Зимние сумерки вливались в комнату сквозь незавешенное окно. Часы-ходики висели на стене, раскачивая маятником, и мерный стук их казался в тишине неправдоподобно громким. Часы идут – значит, кто-то время от времени подтягивает их гири. Две кровати стояли вдоль стен: одна пустая, на другой груда тряпья. Слегка сдвинув край этой груды, я увидел лицо Аси.

Неподвижное, оно смутно белело в сумерках. Упав на колени, я приблизил ухо к ее губам. Она дышала. Она спала.

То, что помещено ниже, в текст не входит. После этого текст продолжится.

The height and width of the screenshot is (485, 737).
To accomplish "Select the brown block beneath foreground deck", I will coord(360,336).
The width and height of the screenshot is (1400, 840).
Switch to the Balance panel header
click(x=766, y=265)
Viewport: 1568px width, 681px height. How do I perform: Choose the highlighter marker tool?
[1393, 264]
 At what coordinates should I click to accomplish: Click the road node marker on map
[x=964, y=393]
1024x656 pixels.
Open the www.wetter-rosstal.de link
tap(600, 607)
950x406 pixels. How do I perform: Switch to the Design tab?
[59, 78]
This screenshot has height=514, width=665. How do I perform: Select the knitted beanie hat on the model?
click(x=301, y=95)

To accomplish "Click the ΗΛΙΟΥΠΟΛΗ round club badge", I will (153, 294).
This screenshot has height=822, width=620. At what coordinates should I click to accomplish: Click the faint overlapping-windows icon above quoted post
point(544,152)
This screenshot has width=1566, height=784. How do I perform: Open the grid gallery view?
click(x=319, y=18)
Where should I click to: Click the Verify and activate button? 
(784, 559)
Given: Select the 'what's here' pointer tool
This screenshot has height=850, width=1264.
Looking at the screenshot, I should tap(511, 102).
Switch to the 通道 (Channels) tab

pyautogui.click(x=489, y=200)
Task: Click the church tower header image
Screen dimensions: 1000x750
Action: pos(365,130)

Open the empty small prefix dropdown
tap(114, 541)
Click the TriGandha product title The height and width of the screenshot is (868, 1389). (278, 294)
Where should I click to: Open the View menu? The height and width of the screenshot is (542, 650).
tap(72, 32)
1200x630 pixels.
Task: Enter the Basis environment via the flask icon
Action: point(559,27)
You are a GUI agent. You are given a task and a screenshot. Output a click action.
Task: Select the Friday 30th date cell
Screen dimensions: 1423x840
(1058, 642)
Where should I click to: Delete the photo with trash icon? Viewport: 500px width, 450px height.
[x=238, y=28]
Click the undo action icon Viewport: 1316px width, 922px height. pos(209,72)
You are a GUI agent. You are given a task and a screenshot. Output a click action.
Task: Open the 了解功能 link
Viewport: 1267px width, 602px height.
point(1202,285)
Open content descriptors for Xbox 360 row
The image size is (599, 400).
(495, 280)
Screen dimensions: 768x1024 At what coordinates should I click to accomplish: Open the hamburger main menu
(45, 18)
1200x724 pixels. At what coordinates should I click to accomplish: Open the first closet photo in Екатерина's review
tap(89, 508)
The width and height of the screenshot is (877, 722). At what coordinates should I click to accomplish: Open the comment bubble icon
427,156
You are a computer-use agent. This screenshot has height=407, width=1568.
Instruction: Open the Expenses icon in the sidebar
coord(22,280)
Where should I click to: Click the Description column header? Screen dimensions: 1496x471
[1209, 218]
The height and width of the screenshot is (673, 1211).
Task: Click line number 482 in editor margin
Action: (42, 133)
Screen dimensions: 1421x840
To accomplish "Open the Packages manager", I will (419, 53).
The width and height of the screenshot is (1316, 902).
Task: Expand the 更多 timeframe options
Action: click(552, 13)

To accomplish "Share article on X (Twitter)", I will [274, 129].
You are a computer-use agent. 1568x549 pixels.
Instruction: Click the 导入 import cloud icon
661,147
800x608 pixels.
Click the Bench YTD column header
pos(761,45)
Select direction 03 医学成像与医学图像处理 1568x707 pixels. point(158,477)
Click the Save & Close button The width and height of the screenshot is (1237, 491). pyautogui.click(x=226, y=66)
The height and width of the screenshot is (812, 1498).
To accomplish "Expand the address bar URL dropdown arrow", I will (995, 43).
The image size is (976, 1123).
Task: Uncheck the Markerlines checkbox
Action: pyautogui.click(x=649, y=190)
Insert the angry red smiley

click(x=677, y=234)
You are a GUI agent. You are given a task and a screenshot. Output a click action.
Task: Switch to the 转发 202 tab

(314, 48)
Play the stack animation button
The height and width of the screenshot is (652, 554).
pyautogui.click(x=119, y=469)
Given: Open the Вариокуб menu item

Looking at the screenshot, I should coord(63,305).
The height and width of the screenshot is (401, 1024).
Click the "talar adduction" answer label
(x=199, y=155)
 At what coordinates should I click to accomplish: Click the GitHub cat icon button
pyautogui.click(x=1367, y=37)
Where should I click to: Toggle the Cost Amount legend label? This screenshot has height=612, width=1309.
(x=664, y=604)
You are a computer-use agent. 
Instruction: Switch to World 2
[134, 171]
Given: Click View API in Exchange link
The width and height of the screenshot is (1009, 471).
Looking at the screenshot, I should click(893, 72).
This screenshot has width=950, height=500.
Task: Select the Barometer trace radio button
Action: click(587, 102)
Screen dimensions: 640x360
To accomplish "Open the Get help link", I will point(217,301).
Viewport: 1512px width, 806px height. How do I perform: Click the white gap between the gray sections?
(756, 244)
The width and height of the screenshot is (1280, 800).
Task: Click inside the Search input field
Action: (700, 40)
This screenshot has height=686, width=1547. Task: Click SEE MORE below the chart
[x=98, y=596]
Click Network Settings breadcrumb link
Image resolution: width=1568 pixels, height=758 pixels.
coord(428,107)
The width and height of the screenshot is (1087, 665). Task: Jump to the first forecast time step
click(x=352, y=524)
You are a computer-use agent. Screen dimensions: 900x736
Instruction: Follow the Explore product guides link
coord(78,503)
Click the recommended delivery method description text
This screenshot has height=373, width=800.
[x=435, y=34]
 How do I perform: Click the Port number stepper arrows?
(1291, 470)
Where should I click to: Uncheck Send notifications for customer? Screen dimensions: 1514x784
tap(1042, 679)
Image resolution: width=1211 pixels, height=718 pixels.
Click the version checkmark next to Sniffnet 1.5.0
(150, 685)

Я не хотел будить ее; я хотел сначала растопить печурку, сварить кашу. Я нашел дрова и воду – к моему удивлению, все у нее было припасено. Почему же тогда она не топит, почему такой мороз в комнате? Вода в ведре покрыта ледяной коркой в два пальца толщиной. Пока я растапливал печурку, грел воду, сильно стемнело. Я сидел на корточках перед раскрытой печной дверцей, когда вдруг почувствовал, что она смотрит на меня.

Я встал, она меня узнала и все повторяла: «Как странно!» И я долго не мог понять, что именно ей кажется странным.

– Как странно, правда? Как странно, что я опять проснулась. Как странно, что вы тут. Вы дошли до порта! Я знала, что вы дойдете, но не верила, что еще увижу вас… Как странно все… Как странно, что я умираю…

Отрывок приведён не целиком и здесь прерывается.